Welcome to our Adult Psychiatry Residency Program at The Mount Sinai Hospital, in the Department of Psychiatry at the Icahn School of Medicine at Mount Sinai. Our mission is to train residents to become leaders in academic psychiatry, employing individually-designed program and subspecialty “majors.”
Leveraging Mount Sinai’s culture of flexibility and innovation, we offer a wealth of raw materials for you to fashion into unique educational, academic, and professional experiences. We encourage new ideas. While we certainly excel in teaching the cores of clinical psychiatry, our curriculum is to a significant degree emergent and individualized. We require residents to “pick a major” and develop a niche, and we provide teaching, facilitation, advising, and mentoring along that chosen path. In our residency redesign, we maximized flexibility, allowing for the growth of projects and independent thinking at an early stage. Beyond core requirements, we help you build your own experiences so that you can become a true specialist, providing the most effective treatments in your domain, whether you choose to become an academic clinician, researcher, educator, executive, theorist, or advocate for public awareness of mental illness.

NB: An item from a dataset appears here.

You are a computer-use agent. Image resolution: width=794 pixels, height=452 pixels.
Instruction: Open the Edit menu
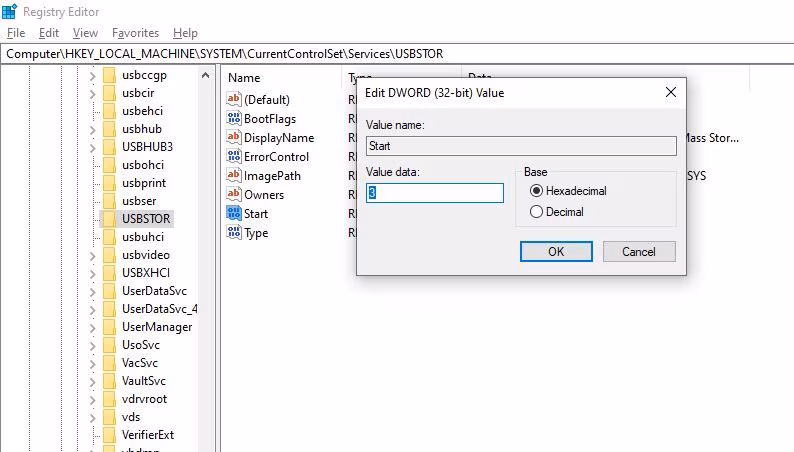[x=49, y=33]
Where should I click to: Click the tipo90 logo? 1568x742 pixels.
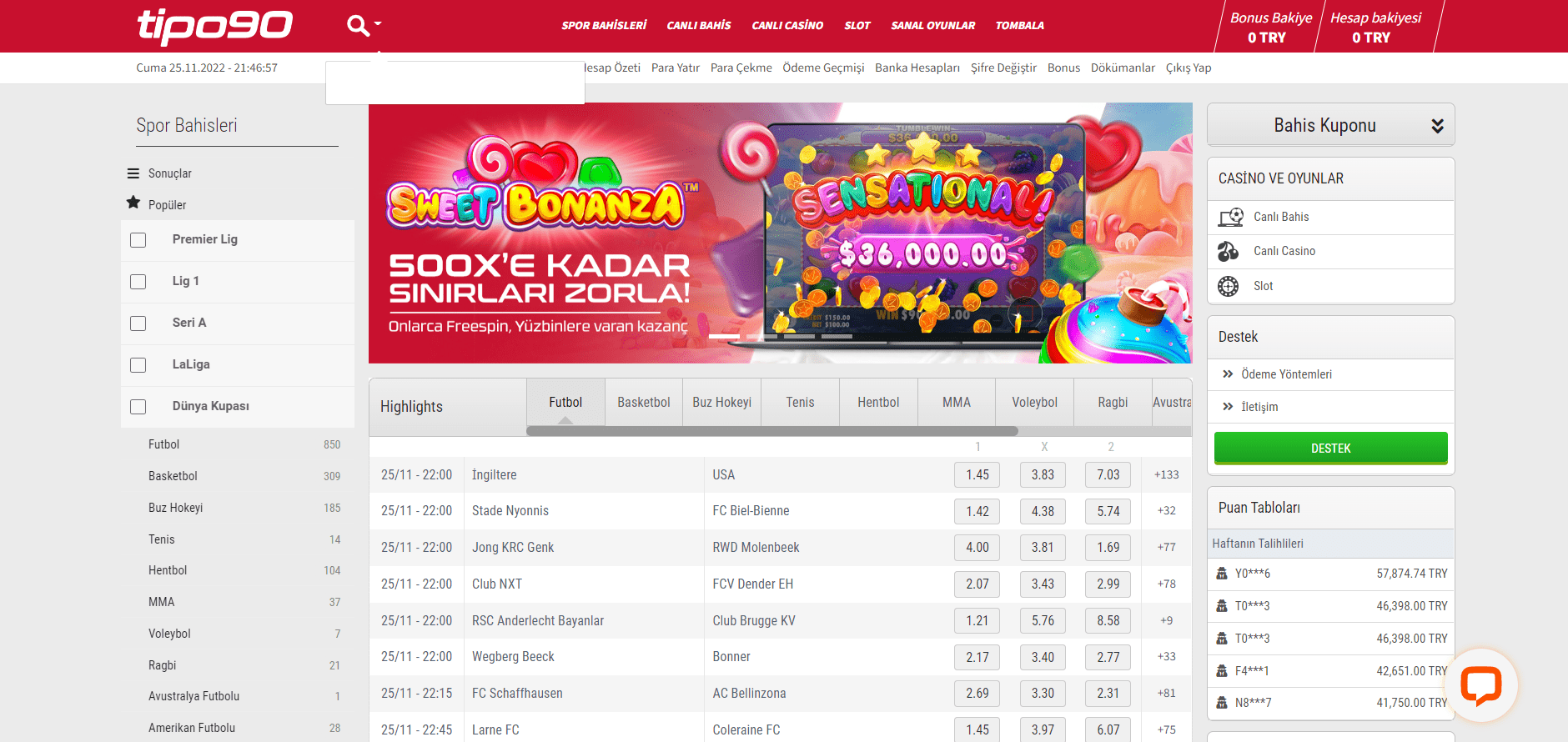[x=214, y=26]
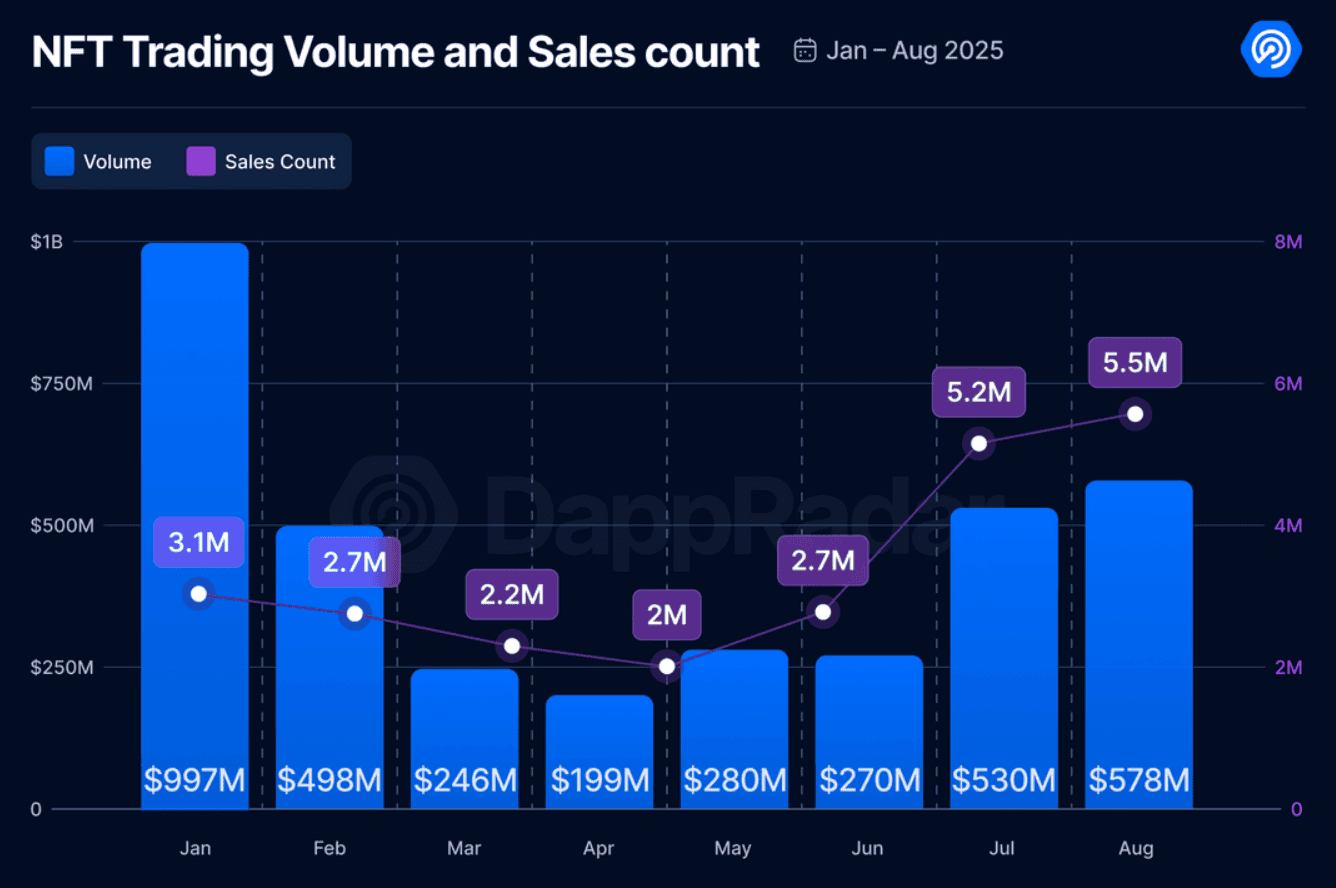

Mount Sinai is a unique place to learn how to become a 21st century psychiatrist. Our top notch faculty covers psychiatry’s ever-broadening field—including outstanding physicians in neuroscience, clinical research, and psychotherapy—and is unusual in that these divergent realms interact regularly, transcending the conceptual barriers that often separate “biological” models of mental illness from “mind.” At Mount Sinai we expect all residents to gain the knowledge base and clinical skills to practice clinical psychiatry, but we aim for more than that. For a long time, psychiatrists have specialized according to population treated (e.g., geriatric, child) or by the method of treatment (e.g., psychotherapist, psychopharmacologist). However, we see the field of psychiatry undergoing a new sort of differentiation—along the lines presaged by medicine and neurology—into subspecialties based on syndrome and/or disease processes (e.g., autism spectrum, bipolar, anxiety, attention, reward circuitry, etc.). As some of the best treatments in psychiatry entail a combination of symptom-specific psychopharmacology and psychotherapy, we seek to train psychiatrists with clear areas of expertise in each.
We strive to provide an open, stimulating, and supportive environment. Residency training is hard work, but we know that there is joy and excitement in becoming a psychiatrist, and we intend for these years to be professionally productive and personally fulfilling. Welcome to the Mount Sinai Health System.